Saved data entries:
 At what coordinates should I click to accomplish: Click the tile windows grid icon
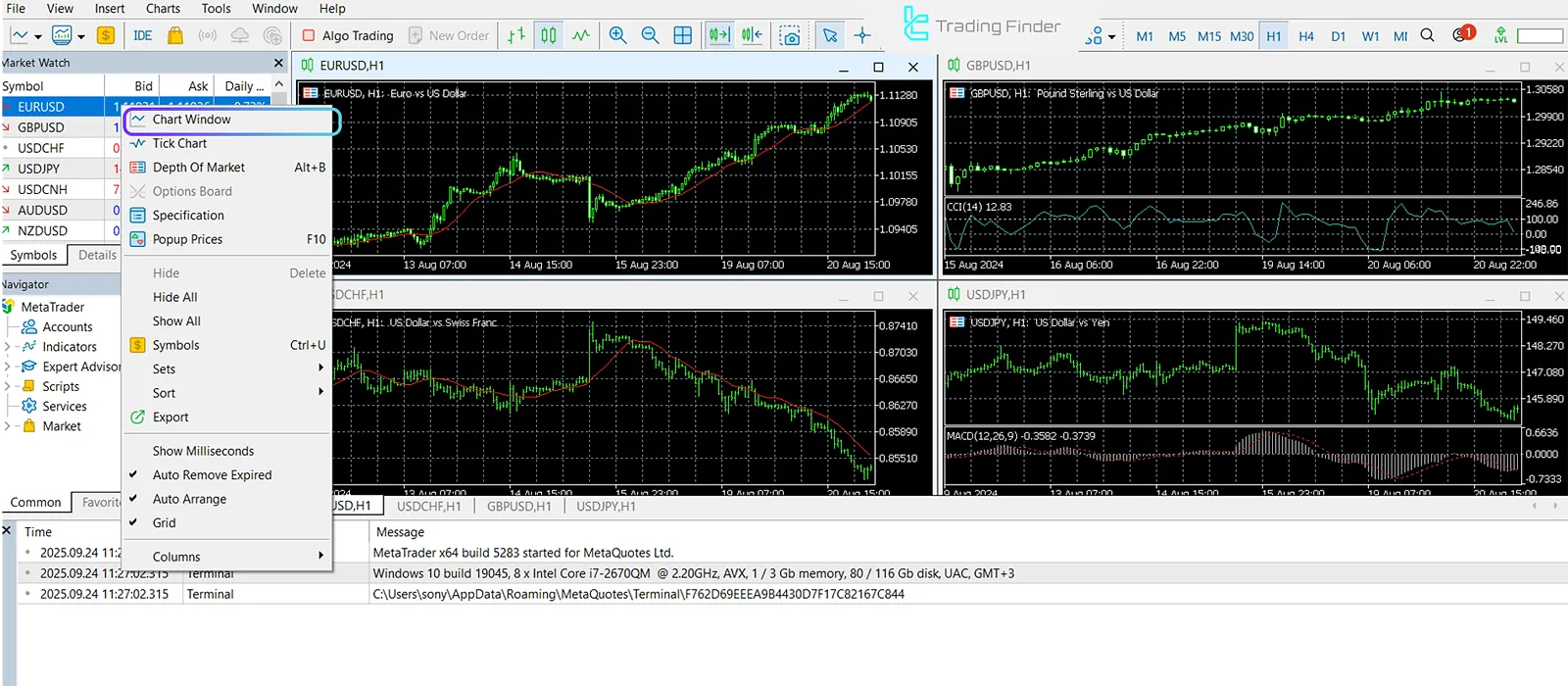(x=683, y=35)
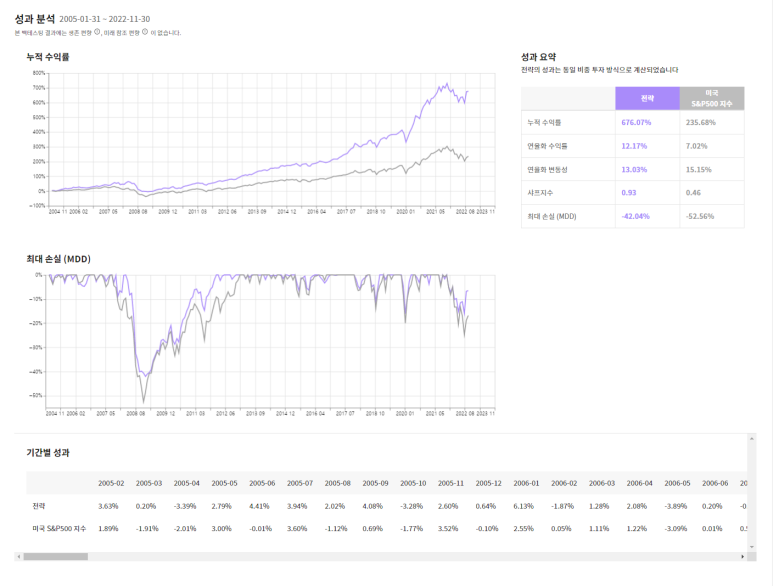This screenshot has width=773, height=586.
Task: Click the 12.17% annualized return value
Action: click(636, 146)
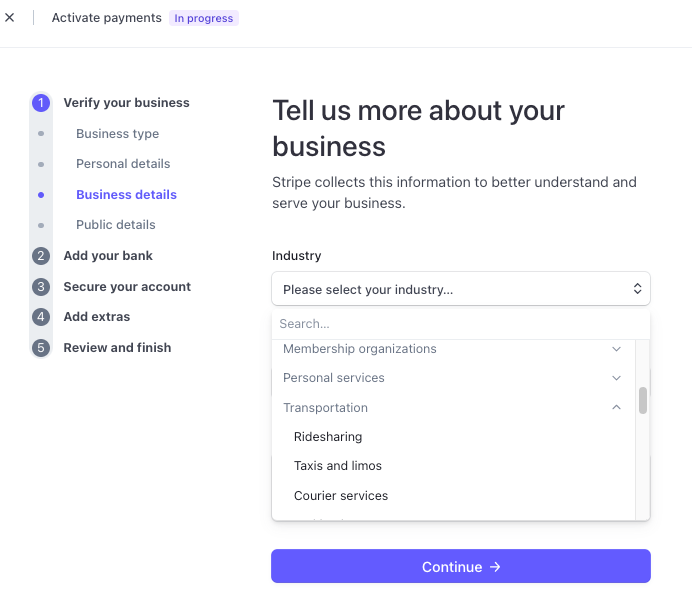Click the step 5 number icon

point(41,348)
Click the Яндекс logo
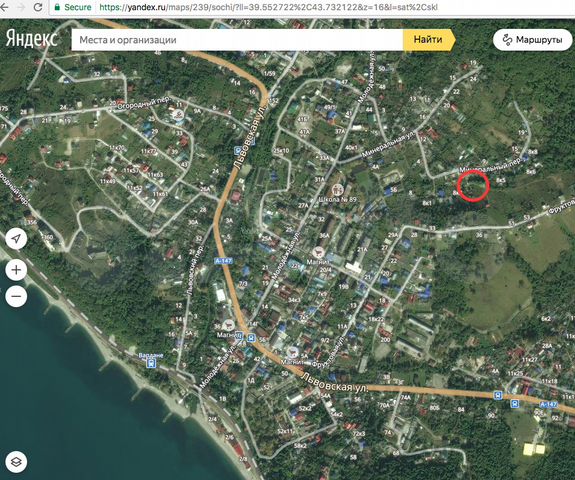 (x=32, y=39)
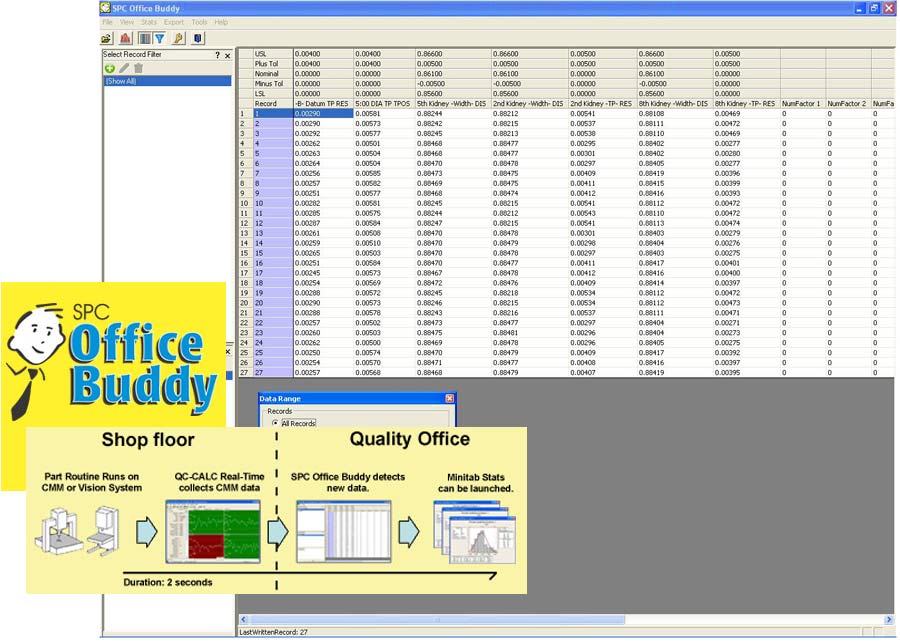Click the exit toolbar icon
Screen dimensions: 900x643
pos(198,37)
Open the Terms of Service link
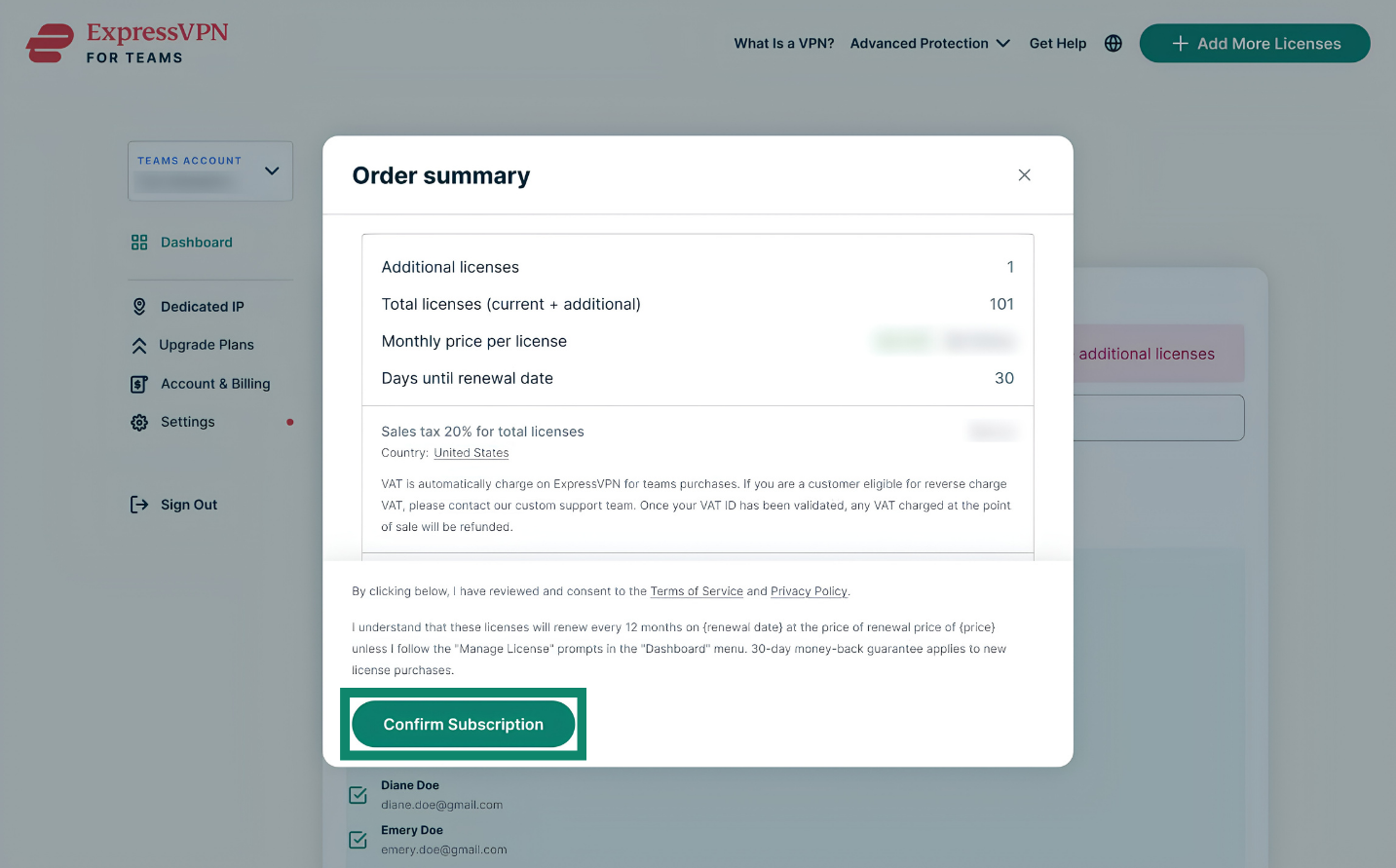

- Prompt -
Could you repeat the listing word for word, from the line containing "Click the Яндекс logo" through the end of the listing, including both of those ends, and leave out the pictures?

- Complete output -
Click the Яндекс logo
 (x=32, y=39)
Click the exit toolbar icon
Screen dimensions: 900x643
pos(198,37)
Open the Terms of Service link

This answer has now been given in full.